Haber salido del mundo cultural de Cali, en donde fuí protagonista de todo nivel durante los cinco años de mi carrera universitaria, significó un trauma para quienes creyeron que mi prometedor futuro literario debía estar en los cafetines de París (a donde iban entonces todos los intelectuales) y no en las remotas y frías calles paramunas de un pueblo que había vivido hasta entonces al margen de la historia nacional. Mis enemigos de la izquierda comunista, y en especial los trotskistas, debieron vibrar de alborozo cuando vieron que la derecha oligarca que manejaba entonces la Universidad del Valle me había enviado al ostracismo. El problema de vérselas conmigo estaba solucionado y como no me fui a las calles de la capital francesa a realizar el curso de adoctrinamiento que todas las promesas literarias debíamos completar para que la internacional marxista nos exaltara, sino que me perdí en las brumas y nieblas de una ciudad decimonónica, arrimada a la ladera de un volcán remoto, la posibilidad de que yo ascendiera tan vertiginosamente como lo iba haciendo quedaba trunca.

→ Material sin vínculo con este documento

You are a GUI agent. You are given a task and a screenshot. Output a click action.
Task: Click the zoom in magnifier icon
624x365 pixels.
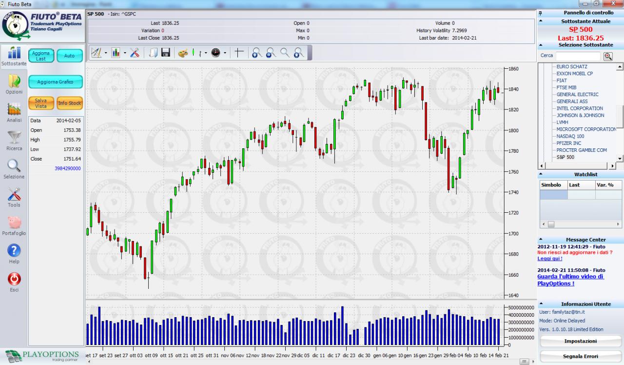coord(257,53)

Bueno, eso creyeron quienes siempre me minimizaron o me persiguieron como nefasto cuestionante de la actitud de los poderosos. Tenerme lejos del bochornoso ámbito de la sociedad caleña resultó más que benéfico para mi posibilidad literaria. Hoy, cincuenta años después, pienso que si no me hubiese ido a vivir a Pasto no habría escrito con tanta facilidad y entusiasmo una novela como Cóndores ni hubiese terminado La tara del Papa, que comencé siendo estudiante en la Universidad del Valle. Pasto fue el sitio y el clima ideal para retroalimentarme en mis recuerdos y versiones. No teniendo dónde investigar, porque la única biblioteca que existía de verdad en esa ciudad era la del maestro Ignacio Rodríguez Guerrero, y en ella no se encontraba material para desviar, aumentar o refutar mi versión de la violencia partidista tulueña, mi capacidad de imaginación se desbordó.

En aquel entonces Pasto no tenía suficientes vehículos para que con su combustión elevaran la temperatura ambiental. Los más de 2.600 metros de altura y el socavón de vientos donde fue construida la ciudad la convertían en el epicentro de fríos antárticos o de nieblas jupiterinas. Era obligatorio usar ruana o abrigo pesado, guantes y muchas veces gorra de los mejores inviernos nórdicos. Todos vestían ceremoniosamente, con trajes oscuros como en las novelas de García Márquez y se respiraba un aire de convento. Las iglesias y sus campanas seguían siendo el epicentro de la vida citadina y la existencia de las cofradías religiosas de cada una de ellas trasladaban la vigencia de finales del siglo xx a comienzos de la vida colonial española. El mestizaje era poco. Los blancos eran blancos así no tuvieran con qué ponerse los dientes postizos o hacerse los tratamientos dentales como todos los indios muecos que iban y venían por las calles, ya pavimentadas pero que ellos creían forradas en piedra como cuando los quillacingas que la habitaban tributaban al inca poderoso y lejano.

Pasto se había caracterizado históricamente ante los demás colombianos como la ciudad en donde los españoles resistieron hasta mucho más allá de la fecha oficial de independencia. Fue en Pasto donde quisieron matar a Antonio Nariño, el gran precursor de nuestra independencia. Fue en Pasto, la ciudad del mítico Agualongo, donde nunca quisieron a Bolívar y desde donde el señor Sañudo escribió la más grande diatriba que se haya escrito contra el Libertador. Fue allá mismo en donde planificaron y consiguieron matar al mariscal Sucre, el hombre llamado a suceder a Bolívar. Reacios a modernizarse, orgullosos de no haber sido patriotas, sino realistas, de girar dentro de estructuras ancestrales alejadas del vértigo bullicioso de la Colombia que se transformaba, se creían siempre perseguidos por el omnímodo poder centralista bogotano y siempre abandonados a su suerte como castigo por haber sido políticamente equivocados en momentos cruciales de la vida nacional.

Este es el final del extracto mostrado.